Japan has been mired in deflation for more than 15 years. For Japan to achieve sustainable economic growth in the future, the utmost priority is to overcome deflation at the earliest possible time. In order to indicate its unwavering will to attain this target, the Bank decided to introduce "QQE with a Negative Interest Rate." Japan's economy has steadily progressed toward overcoming deflation for the past three years after the introduction of QQE, but we are only halfway to achieving the price stability target. Meanwhile, the Bank has devised the framework of monetary policy in various ways so as to adjust to economic and financial developments.

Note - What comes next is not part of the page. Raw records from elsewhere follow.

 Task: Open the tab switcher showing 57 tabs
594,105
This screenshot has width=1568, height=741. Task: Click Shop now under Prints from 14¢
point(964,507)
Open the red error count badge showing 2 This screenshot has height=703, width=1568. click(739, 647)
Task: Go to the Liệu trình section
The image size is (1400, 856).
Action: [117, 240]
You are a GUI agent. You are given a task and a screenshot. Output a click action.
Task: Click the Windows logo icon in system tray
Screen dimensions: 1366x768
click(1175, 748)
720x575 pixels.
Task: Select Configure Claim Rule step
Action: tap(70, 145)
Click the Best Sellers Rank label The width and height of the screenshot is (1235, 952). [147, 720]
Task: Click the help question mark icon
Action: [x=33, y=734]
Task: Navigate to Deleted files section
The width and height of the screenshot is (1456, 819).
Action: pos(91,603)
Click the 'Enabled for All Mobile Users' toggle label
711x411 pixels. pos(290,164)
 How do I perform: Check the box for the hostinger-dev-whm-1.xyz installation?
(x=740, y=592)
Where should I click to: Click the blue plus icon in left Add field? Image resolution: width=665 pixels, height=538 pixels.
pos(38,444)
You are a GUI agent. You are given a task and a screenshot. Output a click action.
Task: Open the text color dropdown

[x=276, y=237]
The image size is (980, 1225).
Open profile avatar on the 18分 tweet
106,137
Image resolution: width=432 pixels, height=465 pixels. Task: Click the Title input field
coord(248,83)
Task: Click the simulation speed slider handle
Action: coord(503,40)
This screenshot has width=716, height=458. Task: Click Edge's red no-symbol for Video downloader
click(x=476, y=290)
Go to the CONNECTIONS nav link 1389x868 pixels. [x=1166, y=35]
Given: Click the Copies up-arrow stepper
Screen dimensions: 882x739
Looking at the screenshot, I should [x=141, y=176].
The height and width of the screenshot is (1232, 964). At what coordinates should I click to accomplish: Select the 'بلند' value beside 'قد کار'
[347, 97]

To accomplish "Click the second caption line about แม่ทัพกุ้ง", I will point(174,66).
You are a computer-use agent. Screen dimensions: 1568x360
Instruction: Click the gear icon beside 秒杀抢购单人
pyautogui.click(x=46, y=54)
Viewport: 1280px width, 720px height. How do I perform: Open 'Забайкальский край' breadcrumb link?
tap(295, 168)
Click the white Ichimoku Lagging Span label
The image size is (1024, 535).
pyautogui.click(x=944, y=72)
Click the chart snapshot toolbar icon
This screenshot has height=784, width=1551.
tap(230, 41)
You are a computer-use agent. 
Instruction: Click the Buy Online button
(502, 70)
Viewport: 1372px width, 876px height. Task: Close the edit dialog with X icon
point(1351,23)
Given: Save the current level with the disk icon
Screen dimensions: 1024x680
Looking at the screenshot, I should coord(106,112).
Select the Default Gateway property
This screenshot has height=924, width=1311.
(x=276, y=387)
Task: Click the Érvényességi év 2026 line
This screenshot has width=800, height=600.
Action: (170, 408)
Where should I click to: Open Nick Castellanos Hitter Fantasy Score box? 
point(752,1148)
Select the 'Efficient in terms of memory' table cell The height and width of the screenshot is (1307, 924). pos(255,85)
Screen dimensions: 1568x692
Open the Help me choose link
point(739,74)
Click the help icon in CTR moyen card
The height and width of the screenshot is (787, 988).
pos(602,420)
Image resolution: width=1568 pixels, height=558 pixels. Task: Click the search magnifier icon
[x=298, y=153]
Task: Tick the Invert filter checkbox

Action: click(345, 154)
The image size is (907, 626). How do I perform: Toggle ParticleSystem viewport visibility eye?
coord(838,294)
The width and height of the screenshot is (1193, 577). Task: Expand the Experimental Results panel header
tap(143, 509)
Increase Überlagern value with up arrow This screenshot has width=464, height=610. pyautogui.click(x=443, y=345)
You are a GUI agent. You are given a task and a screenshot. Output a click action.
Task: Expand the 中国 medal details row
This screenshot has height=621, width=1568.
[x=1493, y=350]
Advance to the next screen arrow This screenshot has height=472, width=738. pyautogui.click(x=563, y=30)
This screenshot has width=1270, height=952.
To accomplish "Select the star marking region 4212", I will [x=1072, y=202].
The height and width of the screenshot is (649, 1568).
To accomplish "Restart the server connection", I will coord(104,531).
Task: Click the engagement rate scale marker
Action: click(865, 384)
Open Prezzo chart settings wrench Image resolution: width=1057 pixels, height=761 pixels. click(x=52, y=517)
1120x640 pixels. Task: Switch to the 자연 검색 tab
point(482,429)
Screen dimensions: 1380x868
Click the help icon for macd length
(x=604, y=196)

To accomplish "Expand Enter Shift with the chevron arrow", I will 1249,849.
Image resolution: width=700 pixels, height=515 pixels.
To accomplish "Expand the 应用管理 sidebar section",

Related to this point, I will touch on the supplementary measures decided at the Monetary Policy Meeting in December 2015 to facilitate smooth implementation of QQE. Specifically, we took the measures of (1) expanding eligible collateral for the Bank's provision of credit and (2) extending the average remaining maturity of JGB purchases. As for the expansion of eligible collateral, as the Bank continues its massive purchases of JGBs, the amount of eligible collateral of private financial institutions has been on the decrease. Expanding the range of eligible collateral will contribute to smooth asset purchases in the future. As for the extension of the average remaining maturity of JGB purchases, it aims at more flexible and smooth asset purchases while assuring liquidity in the JGB markets. As is indicated by these measures, not only "a negative interest rate" but additional monetary easing in terms of "quantity" and "quality" dimensions will naturally remain a policy option. I am convinced that this new policy framework will be a drastic measure to fulfill the Bank's responsibility to overcome deflation.
In order to achieve sustainable economic growth, Japan's economy inevitably should tackle the challenges to raising medium-term growth potential, on top of overcoming deflation. As I have noted, the potential growth rate in Japan is estimated to have declined to around 0.5 percent or lower. Taking a shrinking population as a given, an overall increase in labor productivity will be a key to raising the potential growth rate. In this sense, looking ahead, a structural reform needs to be promoted not only in an economic context but also in a social context, and should focus on developing a productivity-enhancing mechanism and environment. I strongly expect the government to continue committing to such a structural reform without loosening the reins.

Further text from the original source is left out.